Name of the chromosome this region is located on

start

Start position of the region in base pairs

end

End position of the region in base pairs

strand

Strand this region is on. Can be a str (‘+’, ‘-‘, ‘.’), None, or an int (+1, -1)

ix
Index of the region in the context of a set of

genomic regions.

as_bed_line(score_field='score', name_field='name')

Return a representation of this object as line in a BED file.

Parameters
  • score_field – name of the attribute to be used in the ‘score’ field of the BED line

  • name_field – name of the attribute to be used in the ‘name’ field of the BED line

Returns

str

as_gff_line(source_field='source', feature_field='feature', score_field='score', frame_field='frame', float_format='.2e')

Return a representation of this object as line in a GFF file.

Parameters
  • source_field – name of the attribute to be used in the ‘source’ field of the GFF line

  • feature_field – name of the attribute to be used in the ‘feature’ field of the GFF line

  • score_field – name of the attribute to be used in the ‘score’ field of the GFF line

  • frame_field – name of the attribute to be used in the ‘frame’ field of the GFF line

  • float_format – Formatting string for the float fields

Returns

str

property attributes

Return all visible attributes of this GenomicRegion.
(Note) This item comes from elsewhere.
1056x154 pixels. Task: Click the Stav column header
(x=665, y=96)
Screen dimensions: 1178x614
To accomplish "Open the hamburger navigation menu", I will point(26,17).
Returns all attribute names that do not start with an underscore. :return: list of attribute names

property center

Return the center coordinate of the GenomicRegion.

Returns

float

contains(region)

Check if the specified region is completely contained in this region.

Parameters

regionGenomicRegion object or string

copy()

Return a (shallow) copy of this GenomicRegion

Returns

GenomicRegion

expand(absolute=None, relative=None, absolute_left=0, absolute_right=0, relative_left=0.0, relative_right=0.0, copy=True, from_center=False)
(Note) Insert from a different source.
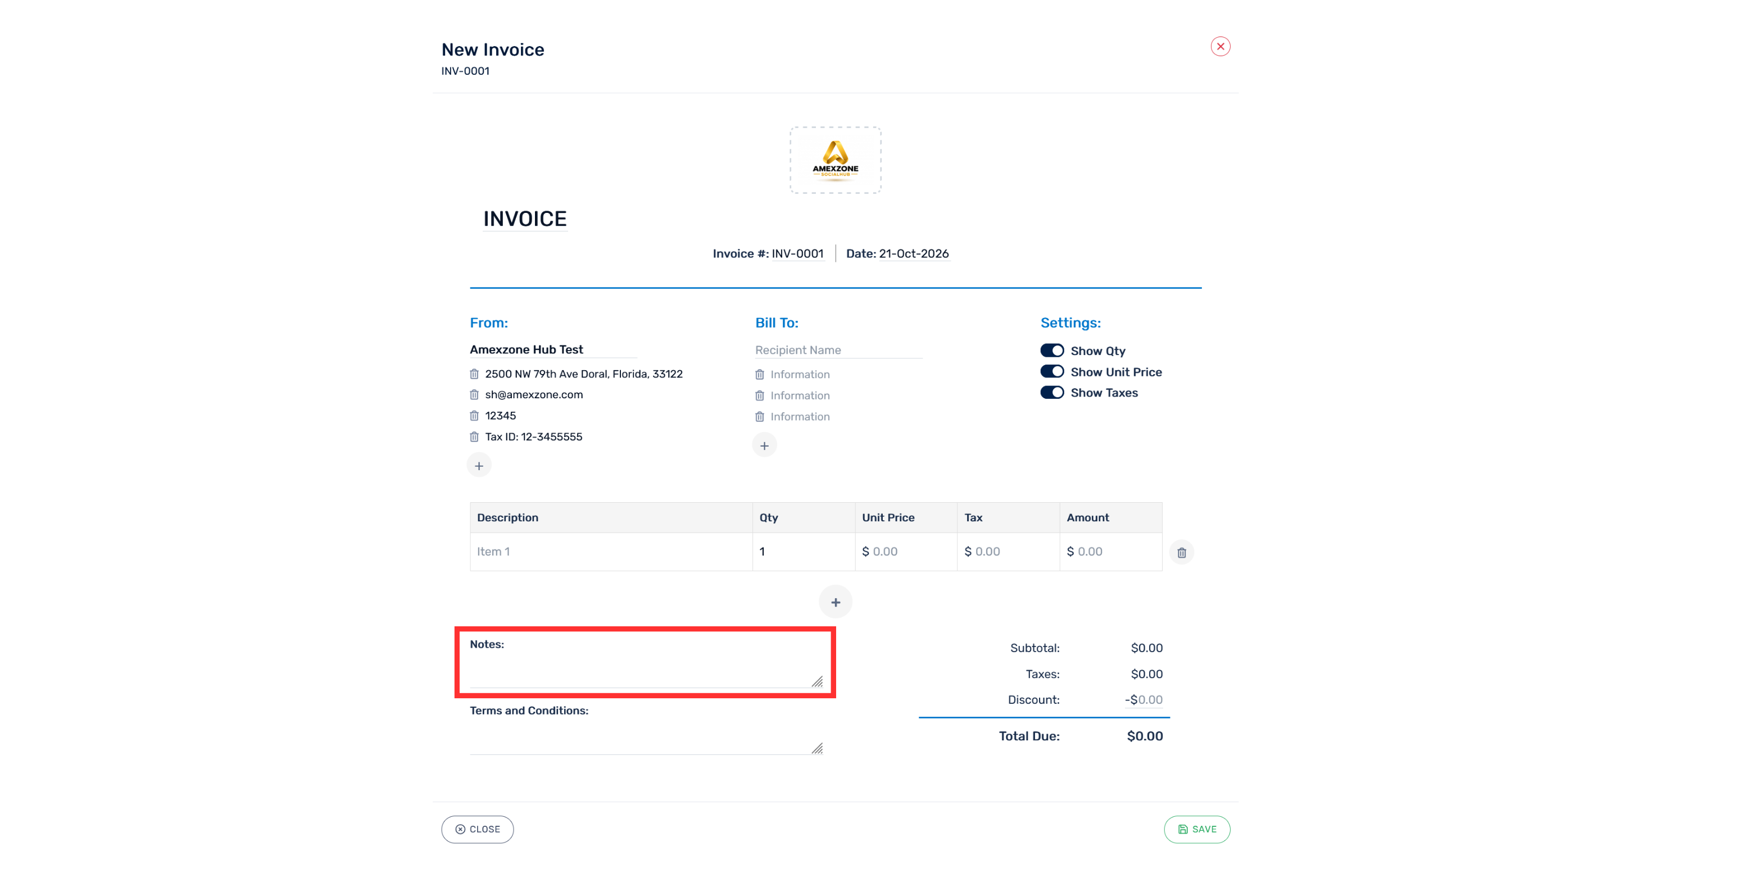Remove first Bill To Information line
The height and width of the screenshot is (878, 1756).
click(759, 375)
Expand this region by a relative or an absolute amount.

Parameters
  • absolute – Absolute amount in base pairs by which to expand the region represented by this GenomicRegion object on both sides. New region start will be <old start - absolute>, new region end will be <old end + absolute>

  • relative – Relative amount as fraction of region by which to expand the region represented by this GenomicRegion object on both sides. New region start will be <old start - relative*len(self)>, new region end will be <old end + relative*(len(self)>

  • absolute_left – Absolute amount in base pairs by which to expand the region represented by this GenomicRegion object on the left side

  • absolute_right – Absolute amount in base pairs by which to expand the region represented by this GenomicRegion object on the right side

  • relative_left – Relative amount in base pairs by which to expand the region represented by this GenomicRegion object on the left side

  • relative_right – Relative amount in base pairs by which to expand the region represented by this GenomicRegion object on the right side

  • copy – If True, return a copy of the original region, if False will modify the existing region in place

  • from_center – If True measures distance from center rather than start and end of the old region

Returns

GenomicRegion

property five_prime

Return the position of the 5’ end of this GenomicRegion on the reference.

Returns

int

fix_chromosome(copy=False)

Change chromosome representation from chr<NN> to <NN> or vice versa.

Parameters

copy – If True, make copy of region, otherwise will modify existing region in place.

Returns

GenomicRegion

classmethod from_string(region_string)

Convert a string into a GenomicRegion.

This is a very useful convenience function to quickly define a GenomicRegion object from a descriptor string. Numbers can be abbreviated as ‘12k’, ‘1.5M’, etc.

Parameters

region_string – A string of the form <chromosome>[:<start>-<end>[:<strand>]] (with square brackets indicating optional parts of the string). If any optional part of the string is omitted, intuitive defaults will be chosen.

Returns

GenomicRegion

is_forward()

Return True if this region is on the forward strand of the reference genome.

Returns

True if on ‘+’ strand, False otherwise.

is_reverse()

Return True if this region is on the reverse strand of the reference genome.

Returns

True if on ‘-‘ strand, False otherwise.

overlap(region)

Return the overlap in base pairs between this region and another region.

Parameters

regionGenomicRegion to find overlap for

Returns

overlap as int in base pairs

overlaps(region)

Check if this region overlaps with the specified region.

Parameters

regionGenomicRegion object or string

set_attribute(attribute, value)

Safely set an attribute on the GenomicRegion object.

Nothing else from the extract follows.